Shares of cybersecurity stock Tenable Holdings (NASDAQ: TENB) were down 15.6% today as of 12:20 p.m. ET. The company reported earnings that exceeded expectations, but as is almost always the case with stocks, it’s the outlook for the future that matters most.
Specifically, Tenable reported revenue growth of 26% in the second quarter of 2022 compared to the same period a year ago, hauling in $164 million during the spring quarter. Adjusted operating income was $12.2 million, and adjusted earnings per share were $0.05. These results handily exceeded Wall Street’s expectations (consensus among analysts was just $0.01 per share).
Shares were tumbling anyway, though. Tenable said revenue should grow 22.6% year over year in the third quarter at the midpoint of guidance. Adjusted net income is expected to be $9 million to $10 million, less than the $13.7 million reported last year. Between slower revenue growth and lower profitability, investors were feeling a bit gloomy.
It’s encouraging that cybersecurity services like Tenable are still in high demand, but the bear market is suddenly catching up with this company. Prior to earnings, Tenable was handily beating the S&P 500 index, but just like that it’s now down 17% over the last one-year stretch (versus the S&P 500 down only 10%).
After the earnings update, shares trade for 50 times trailing-12-month free cash flow. It’s a premium price tag, and thus investors are selling off the stock after the Q3 outlook indicated profitability might take a step backwards.
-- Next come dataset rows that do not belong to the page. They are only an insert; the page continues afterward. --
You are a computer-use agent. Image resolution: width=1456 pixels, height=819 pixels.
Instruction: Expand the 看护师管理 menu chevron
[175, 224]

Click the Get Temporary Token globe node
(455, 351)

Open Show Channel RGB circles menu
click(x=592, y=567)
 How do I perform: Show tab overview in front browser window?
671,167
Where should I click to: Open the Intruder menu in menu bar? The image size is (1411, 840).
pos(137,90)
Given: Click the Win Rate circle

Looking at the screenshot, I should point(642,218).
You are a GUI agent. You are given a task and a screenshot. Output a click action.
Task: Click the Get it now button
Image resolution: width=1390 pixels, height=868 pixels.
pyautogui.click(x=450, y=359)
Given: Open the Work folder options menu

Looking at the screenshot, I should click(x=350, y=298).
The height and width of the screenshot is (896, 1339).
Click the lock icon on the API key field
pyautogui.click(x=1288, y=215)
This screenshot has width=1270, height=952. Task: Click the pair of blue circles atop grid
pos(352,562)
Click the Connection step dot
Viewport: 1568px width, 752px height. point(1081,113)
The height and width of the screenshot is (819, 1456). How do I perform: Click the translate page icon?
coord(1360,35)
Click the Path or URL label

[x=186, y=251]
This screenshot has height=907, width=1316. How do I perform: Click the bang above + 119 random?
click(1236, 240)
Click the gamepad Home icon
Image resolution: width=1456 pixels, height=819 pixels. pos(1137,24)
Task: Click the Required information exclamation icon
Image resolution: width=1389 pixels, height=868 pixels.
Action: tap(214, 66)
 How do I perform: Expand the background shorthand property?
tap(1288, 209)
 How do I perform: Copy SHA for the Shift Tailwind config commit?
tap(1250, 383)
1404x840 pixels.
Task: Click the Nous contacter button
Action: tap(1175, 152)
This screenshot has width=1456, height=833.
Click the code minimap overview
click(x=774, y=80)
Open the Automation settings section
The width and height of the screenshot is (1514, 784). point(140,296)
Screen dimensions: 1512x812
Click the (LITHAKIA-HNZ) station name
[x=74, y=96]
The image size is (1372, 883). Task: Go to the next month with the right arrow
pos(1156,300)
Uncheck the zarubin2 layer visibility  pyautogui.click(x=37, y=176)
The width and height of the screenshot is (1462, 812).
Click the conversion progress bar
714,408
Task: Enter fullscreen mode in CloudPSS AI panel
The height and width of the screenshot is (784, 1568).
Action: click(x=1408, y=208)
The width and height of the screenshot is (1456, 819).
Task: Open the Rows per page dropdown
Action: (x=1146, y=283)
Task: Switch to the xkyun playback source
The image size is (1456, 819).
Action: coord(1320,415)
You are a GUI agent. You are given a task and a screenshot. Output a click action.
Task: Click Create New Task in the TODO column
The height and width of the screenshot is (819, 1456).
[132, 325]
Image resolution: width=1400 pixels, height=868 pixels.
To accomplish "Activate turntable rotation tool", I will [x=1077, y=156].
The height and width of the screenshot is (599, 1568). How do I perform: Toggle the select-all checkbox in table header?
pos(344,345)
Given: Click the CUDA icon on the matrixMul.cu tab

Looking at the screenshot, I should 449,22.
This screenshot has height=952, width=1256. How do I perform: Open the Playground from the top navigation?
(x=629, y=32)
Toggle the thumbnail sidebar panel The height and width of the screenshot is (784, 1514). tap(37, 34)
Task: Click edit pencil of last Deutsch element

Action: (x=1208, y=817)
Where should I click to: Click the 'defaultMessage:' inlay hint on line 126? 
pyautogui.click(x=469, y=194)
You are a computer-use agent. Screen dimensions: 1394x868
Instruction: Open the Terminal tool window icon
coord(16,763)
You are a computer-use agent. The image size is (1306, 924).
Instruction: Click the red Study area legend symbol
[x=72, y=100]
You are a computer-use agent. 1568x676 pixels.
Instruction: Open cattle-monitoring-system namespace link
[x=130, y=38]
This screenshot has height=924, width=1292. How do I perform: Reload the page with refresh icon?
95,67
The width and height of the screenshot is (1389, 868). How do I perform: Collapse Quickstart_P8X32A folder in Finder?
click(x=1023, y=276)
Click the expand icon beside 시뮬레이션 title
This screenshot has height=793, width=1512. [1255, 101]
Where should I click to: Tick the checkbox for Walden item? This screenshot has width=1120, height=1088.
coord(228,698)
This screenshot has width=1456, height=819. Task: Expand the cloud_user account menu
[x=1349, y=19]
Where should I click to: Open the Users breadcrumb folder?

Also bear in mind the Federal Reserve is still in interest rate hiking mode, which lowers the present value of stocks — especially high-growth ones like Tenable.
Nevertheless, Tenable’s services for finding security risks in a company’s IT infrastructure remain relevant. Tenable is also armed with $511 million in cash and short-term investments offset by debt of $363 million. This is a rock solid option to consider among cybersecurity stocks.